Whatever we call it, Big Data is massive! A beast which is usually always truncated, due to lack of space in a relational database - rolling window. A beast which we can not collect in a relational database. A beast, which has to be written quickly as its generation is too fast for a relational database table to catch up, or its schema is too constraining. A thing which cannot be visualised in the I/O of a single system kit, no matter how expensive and grand that system kit is.  Big Data seems like can only live in a cluster of system kits spread out and wide from Australia to the North Pole?

Wait a minute, does this beast fit in a NoSQL value pair database! Bob is your uncle! It fits somewhere, then. But where? In NoSQL. A loose database with no Constraints - where constraints and the whole database logic is in the hands of the web app developer. I am not defending relational databases here, just arguing on the new NoSQL theory. NoSQL, a database which is not based on the sound and proven mathematics of Relational Theory, Calculus and Algebra, a database which is hardly transactional and not consistent (eventual consistency) and integral. Hmmm.... Whatever, as long as Big Data fits in a NoSQL database and we can capture it, is fine. Capture now, analyse later. Just store and spread it out. Then bring in all the metal and CPU and memory in the world (in parallel) to crunch this. What a Great idea!

I am persuaded by Big Data. Not all data needs to be stored relational, and ACID is a theory of transactions and not a must have database property.

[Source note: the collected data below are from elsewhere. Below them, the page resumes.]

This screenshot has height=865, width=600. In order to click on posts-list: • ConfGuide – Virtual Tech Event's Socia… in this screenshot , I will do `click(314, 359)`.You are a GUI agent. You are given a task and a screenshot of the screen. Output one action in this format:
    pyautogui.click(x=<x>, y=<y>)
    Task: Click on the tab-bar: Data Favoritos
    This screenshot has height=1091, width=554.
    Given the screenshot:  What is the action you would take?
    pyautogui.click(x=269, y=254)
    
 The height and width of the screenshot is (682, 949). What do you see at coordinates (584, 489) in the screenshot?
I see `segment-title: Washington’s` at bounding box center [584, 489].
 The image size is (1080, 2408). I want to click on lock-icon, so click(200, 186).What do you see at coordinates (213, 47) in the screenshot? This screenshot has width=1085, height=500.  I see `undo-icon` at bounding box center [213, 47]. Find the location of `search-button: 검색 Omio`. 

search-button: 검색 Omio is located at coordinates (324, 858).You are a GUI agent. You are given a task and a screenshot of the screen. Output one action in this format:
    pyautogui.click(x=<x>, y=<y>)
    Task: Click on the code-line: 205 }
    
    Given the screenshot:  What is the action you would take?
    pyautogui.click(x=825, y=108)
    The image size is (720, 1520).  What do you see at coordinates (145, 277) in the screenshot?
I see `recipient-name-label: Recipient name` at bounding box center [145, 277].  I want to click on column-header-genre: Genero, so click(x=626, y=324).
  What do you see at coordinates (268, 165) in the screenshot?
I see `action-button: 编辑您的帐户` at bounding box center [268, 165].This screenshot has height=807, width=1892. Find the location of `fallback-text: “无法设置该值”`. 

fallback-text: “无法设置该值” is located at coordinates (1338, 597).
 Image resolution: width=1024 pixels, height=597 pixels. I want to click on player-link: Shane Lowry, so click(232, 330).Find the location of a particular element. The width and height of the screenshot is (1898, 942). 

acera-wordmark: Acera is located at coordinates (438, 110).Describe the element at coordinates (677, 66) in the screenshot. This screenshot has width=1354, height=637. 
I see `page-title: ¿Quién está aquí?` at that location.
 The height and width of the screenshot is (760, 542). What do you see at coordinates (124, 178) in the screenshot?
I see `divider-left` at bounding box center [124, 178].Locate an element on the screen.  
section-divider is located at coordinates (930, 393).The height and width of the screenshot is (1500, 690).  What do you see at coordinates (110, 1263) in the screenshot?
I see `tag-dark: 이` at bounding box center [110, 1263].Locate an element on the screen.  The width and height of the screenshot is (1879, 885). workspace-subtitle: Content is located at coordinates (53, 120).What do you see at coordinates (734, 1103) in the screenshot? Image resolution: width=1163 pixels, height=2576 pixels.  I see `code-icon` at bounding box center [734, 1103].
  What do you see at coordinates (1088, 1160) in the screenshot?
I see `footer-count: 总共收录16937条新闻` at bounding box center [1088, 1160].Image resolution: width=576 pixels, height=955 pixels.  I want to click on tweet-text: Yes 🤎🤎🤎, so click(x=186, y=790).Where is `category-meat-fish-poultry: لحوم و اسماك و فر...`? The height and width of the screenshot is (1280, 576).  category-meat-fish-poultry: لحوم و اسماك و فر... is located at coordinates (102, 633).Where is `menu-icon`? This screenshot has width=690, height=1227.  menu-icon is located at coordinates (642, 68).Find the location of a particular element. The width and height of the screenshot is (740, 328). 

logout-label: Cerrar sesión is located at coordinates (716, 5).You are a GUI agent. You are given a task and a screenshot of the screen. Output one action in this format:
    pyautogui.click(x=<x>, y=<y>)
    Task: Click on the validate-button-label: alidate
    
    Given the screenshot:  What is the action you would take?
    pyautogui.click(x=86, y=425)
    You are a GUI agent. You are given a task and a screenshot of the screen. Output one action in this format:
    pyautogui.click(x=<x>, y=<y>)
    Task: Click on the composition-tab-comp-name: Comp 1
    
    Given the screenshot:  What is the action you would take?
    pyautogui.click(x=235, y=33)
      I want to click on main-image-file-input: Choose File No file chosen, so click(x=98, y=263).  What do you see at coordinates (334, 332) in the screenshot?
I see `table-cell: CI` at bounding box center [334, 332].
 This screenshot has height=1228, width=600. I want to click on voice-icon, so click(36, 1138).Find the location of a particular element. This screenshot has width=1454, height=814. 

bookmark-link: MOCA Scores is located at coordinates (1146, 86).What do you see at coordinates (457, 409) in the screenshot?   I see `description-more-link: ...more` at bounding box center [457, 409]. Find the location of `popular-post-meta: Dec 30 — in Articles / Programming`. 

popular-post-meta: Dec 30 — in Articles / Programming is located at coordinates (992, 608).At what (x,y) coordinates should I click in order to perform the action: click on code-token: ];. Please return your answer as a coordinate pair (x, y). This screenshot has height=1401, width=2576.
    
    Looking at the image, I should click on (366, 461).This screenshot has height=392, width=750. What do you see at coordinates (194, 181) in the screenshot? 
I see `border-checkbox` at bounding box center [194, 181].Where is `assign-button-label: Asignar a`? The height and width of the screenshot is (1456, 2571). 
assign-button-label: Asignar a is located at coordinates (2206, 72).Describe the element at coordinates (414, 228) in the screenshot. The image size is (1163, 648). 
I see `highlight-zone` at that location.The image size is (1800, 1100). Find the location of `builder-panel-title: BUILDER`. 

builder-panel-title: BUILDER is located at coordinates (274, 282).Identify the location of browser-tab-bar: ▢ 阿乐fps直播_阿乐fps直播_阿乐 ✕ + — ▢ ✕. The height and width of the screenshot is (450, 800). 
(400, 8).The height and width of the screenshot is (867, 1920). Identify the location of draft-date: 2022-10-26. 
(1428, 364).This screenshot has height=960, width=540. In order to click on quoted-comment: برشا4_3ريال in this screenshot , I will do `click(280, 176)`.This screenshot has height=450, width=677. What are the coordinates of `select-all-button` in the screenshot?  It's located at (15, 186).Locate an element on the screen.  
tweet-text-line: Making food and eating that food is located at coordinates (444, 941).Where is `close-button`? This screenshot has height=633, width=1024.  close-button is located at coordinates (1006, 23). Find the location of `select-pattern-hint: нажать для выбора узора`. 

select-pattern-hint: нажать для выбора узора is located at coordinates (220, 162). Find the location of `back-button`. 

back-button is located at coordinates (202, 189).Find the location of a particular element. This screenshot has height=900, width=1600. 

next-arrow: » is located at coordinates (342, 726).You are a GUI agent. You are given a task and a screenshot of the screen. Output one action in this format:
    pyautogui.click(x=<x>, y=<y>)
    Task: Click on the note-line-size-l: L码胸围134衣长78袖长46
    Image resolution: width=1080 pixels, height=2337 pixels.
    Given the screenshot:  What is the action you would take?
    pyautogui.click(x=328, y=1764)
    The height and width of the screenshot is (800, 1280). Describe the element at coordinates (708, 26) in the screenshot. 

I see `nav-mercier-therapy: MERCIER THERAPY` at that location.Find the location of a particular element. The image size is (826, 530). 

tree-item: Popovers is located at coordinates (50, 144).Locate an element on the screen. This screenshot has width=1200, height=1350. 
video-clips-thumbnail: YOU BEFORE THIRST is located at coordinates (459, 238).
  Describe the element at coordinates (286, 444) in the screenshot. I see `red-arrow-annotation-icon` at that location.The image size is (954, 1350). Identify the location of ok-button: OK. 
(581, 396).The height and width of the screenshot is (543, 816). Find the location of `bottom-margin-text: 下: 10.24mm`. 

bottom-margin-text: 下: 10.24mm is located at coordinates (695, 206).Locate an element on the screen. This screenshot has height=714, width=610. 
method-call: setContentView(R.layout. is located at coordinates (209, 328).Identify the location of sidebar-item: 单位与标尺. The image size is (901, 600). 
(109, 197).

What bugs me is, now that we are taking away all constraints and logic from database data and allow it to grow to Big Data, when we look back at it, how quickly will we be able to relate other data to it and how easy will it make sense? I am just looking forward to any sort of easy to use prompt (like Pig and Hive) where I can write something like:

 Select * from BIGDATA;

but in the cloud, as I will never be able to afford the metal to host big data anyway, should be fun.